No, that would restrict it to html or wikitext contexts only and would break where the result is escaped or display in non-html context.

*maybe national standards need an optional parameter for currencies

MediaWiki doesn't do currency formatting.

visi-on wrote:

(In reply to comment #17)

(In reply to comment #16)

*maybe national standards need an optional parameter for currencies

MediaWiki doesn't do currency formatting.

the point is that there are diffrent number formats for currencies i didn't asked for currency formatting

visi-on wrote:

for example
*in switzerland currencies must have a decimal point groped by a space
*in germany currencies must have a comma and grouped by a point
which rule takes place is regulated by the WP community

  • Bug 19255 has been marked as a duplicate of this bug. ***

Reverting r51209 in r52300.

Apparently there is wild disagreement on what the proper formatting is; since no one complained in the previous 8 years I'm returning it to the status quo.
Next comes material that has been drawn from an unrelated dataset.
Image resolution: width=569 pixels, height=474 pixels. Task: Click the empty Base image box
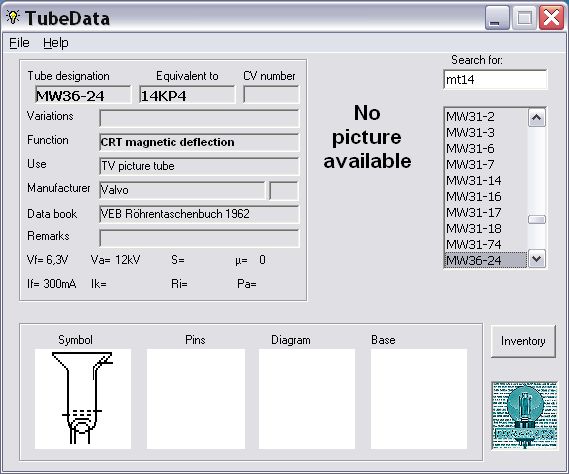419,399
Reverted and resolving INVALID based on unclear request.

dasch wrote:

The rules for german formatting are clear, there are just an bunch of people that have problem with this in german wikipedia, but because of the fact that this is not only wikipedia software there should be a solution for this

a problem with the solution made was that positiv and negativ numbers where not formatted equaly

dark.jedi wrote:

DaSch, please realize your pushing of ISO or DIN norms has not been discussed widely and thus lacking of concensus. Please also realize, that these norms are almost never applied in electronic media because it has a very simple reason: DIN recommends using a *small* space, not the usual standard space. But lots of programs have problems displaying the small space character defined in UTF8 correctly. Due to this, in the de-DE cultural settings the dot is used as delimiter for thousands. Even Microsoft uses the point as delimiter for German regional settings in their latest OS Windows Vista. So German Wikipedia advised to use the point as delimiter due to the technical difficulties.

By implementing this format setting, you would all in a sudden create a massive inconsistency between the formatting applied by this template and the formatting used in the more than 920,000 articles created so far. Evenmore, you would not solve the problem but even replace a valid alternative formatting (dot) with a completely wrong formatting (standard space). I consider this as a non desired behavior.

As I already recommended in the marked as duplicate bug 19857, it may be a good idea to make the formatting rule configureable via an option in the config file or via mediawiki system message.

dasch wrote:

maybe it's widely used but it's not valid!

(In reply to comment #23)

DaSch, please realize your pushing of ISO or DIN norms has not been discussed
widely and thus lacking of concensus.

MediaWiki is not developed by concensus.

Please also realize, that these norms are
almost never applied in electronic media because it has a very simple reason:
DIN recommends using a *small* space, not the usual standard space. But lots of
programs have problems displaying the small space character defined in UTF8
correctly. Due to this, in the de-DE cultural settings the dot is used as
delimiter for thousands. Even Microsoft uses the point as delimiter for German
regional settings in their latest OS Windows Vista. So German Wikipedia advised
to use the point as delimiter due to the technical difficulties.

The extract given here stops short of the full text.